**About this task**
Pick out and copy every line below that has the word "Given".

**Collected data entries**
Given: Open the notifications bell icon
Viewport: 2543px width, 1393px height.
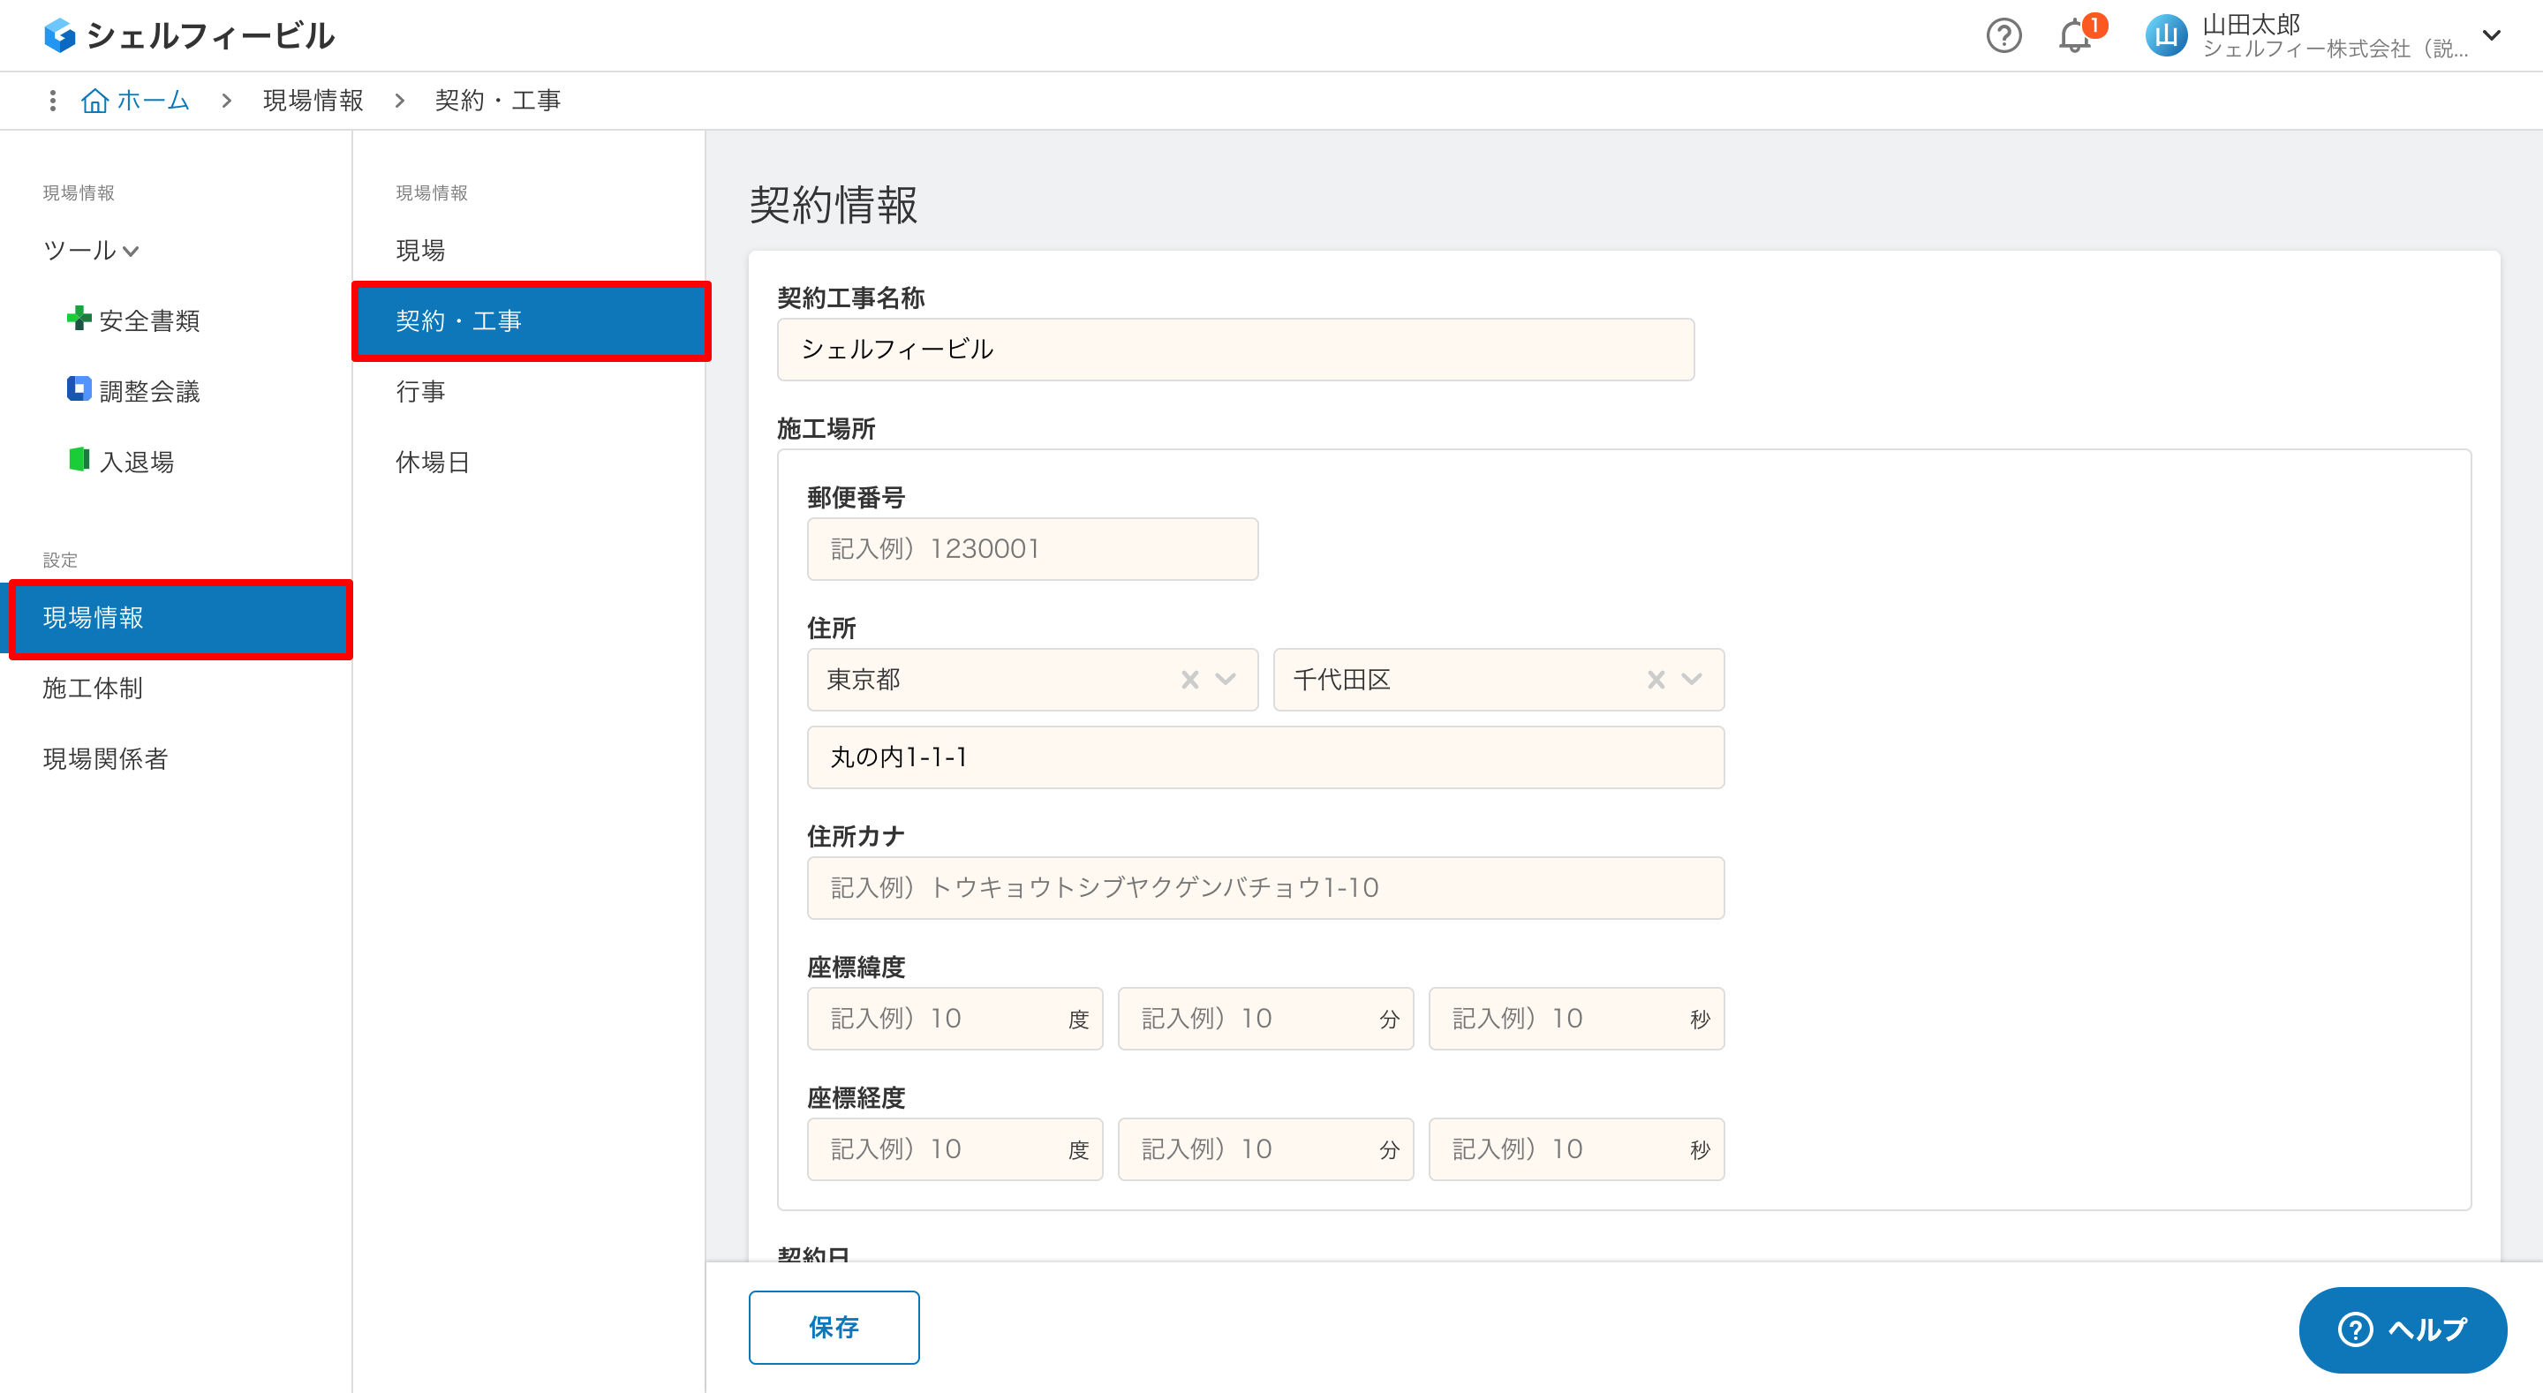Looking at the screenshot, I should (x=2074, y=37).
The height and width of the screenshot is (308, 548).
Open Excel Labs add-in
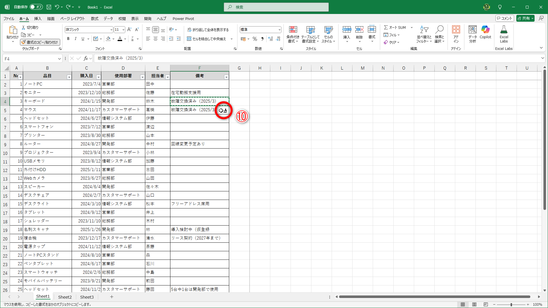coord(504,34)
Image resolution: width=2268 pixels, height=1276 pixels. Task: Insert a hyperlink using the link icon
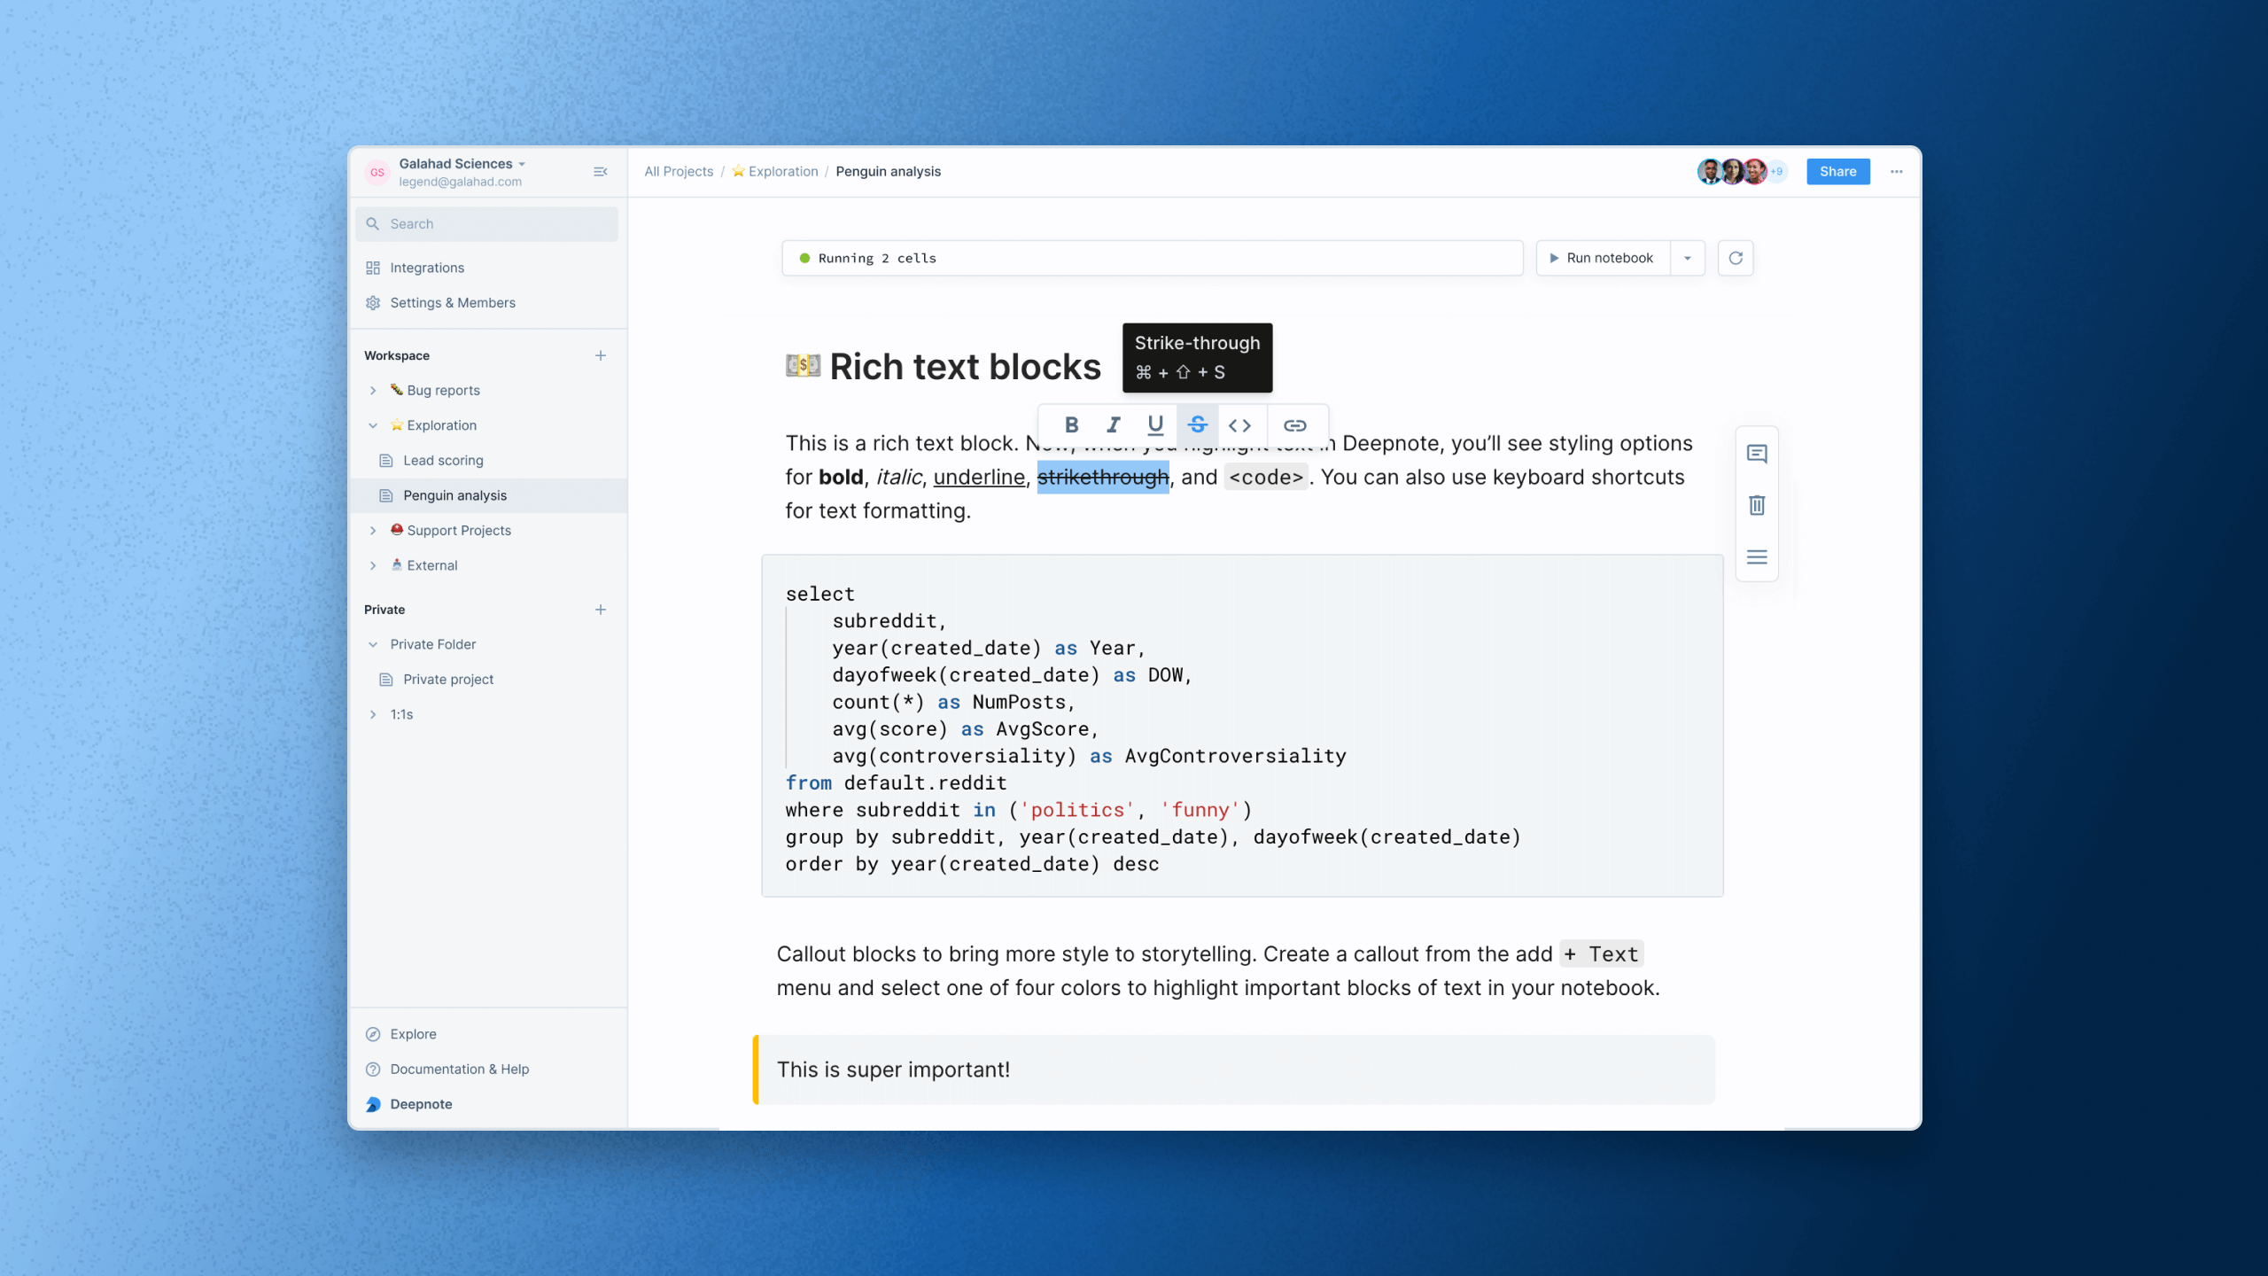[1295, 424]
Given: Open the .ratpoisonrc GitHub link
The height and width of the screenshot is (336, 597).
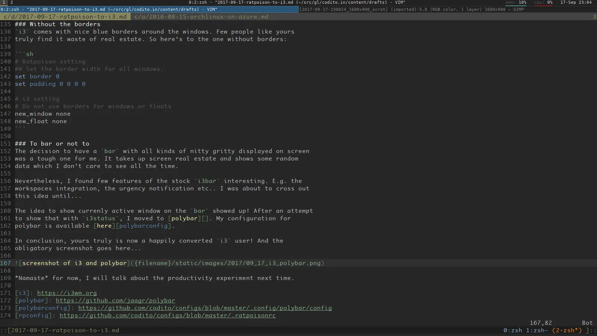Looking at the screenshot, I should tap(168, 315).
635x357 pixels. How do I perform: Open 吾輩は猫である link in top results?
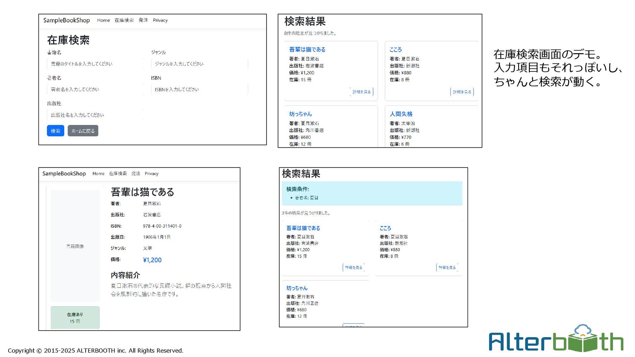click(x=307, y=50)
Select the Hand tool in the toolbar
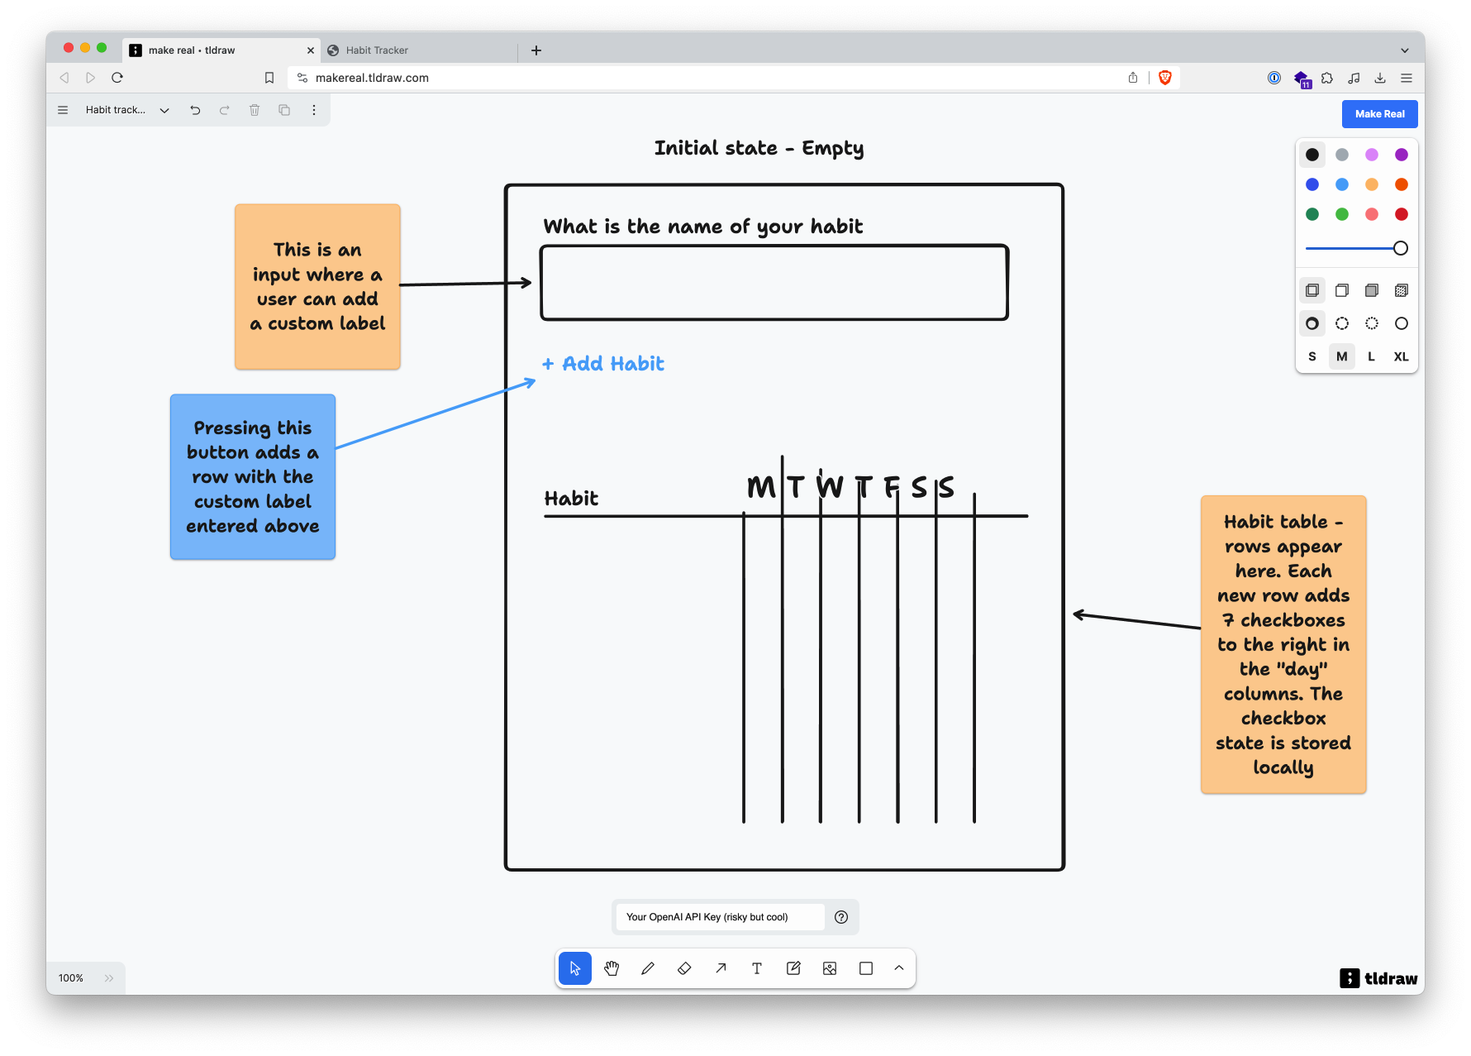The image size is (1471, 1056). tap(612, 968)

**Solution to this problem**
Given: Open the notifications bell icon
Given: Open the .ratpoisonrc GitHub link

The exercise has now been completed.